# Start of DATA FOR THIS TASK

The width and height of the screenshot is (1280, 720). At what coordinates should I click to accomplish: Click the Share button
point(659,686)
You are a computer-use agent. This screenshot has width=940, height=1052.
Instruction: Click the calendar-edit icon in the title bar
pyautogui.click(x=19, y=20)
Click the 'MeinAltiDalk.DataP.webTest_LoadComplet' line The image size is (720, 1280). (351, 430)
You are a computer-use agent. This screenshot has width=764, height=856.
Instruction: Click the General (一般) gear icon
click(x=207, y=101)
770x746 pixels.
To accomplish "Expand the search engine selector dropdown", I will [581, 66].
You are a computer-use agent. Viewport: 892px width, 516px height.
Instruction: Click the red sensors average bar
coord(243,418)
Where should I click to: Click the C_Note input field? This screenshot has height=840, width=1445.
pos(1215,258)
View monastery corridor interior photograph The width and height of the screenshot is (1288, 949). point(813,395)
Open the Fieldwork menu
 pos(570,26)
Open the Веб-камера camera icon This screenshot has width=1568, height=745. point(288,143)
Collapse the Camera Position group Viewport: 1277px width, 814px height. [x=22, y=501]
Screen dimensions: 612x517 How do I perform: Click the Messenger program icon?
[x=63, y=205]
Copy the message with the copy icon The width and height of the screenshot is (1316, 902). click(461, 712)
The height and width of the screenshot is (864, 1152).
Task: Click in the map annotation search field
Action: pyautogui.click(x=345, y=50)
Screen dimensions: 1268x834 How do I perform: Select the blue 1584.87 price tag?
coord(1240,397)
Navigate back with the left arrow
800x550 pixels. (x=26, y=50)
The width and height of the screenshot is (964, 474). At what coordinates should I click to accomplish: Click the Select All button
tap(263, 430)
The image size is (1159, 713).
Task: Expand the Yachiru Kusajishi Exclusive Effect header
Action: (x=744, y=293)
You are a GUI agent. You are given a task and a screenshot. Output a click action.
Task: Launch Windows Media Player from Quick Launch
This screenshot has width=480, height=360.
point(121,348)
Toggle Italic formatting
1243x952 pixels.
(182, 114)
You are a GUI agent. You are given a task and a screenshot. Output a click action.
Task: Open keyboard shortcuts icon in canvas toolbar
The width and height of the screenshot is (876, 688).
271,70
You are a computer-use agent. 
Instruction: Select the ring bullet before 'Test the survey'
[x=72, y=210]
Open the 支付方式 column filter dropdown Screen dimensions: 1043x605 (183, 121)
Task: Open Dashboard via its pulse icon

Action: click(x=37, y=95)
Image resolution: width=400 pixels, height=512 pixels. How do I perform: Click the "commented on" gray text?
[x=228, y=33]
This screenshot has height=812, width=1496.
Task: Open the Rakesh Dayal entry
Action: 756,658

# End of DATA FOR THIS TASK

# INSTRUCTIONS FOR THE TASK
Return each line of the material above that contains the string "with". Treat uppercase and lowercase as different.

# REPLY TO THE EXERCISE
Copy the message with the copy icon The width and height of the screenshot is (1316, 902). click(461, 712)
Navigate back with the left arrow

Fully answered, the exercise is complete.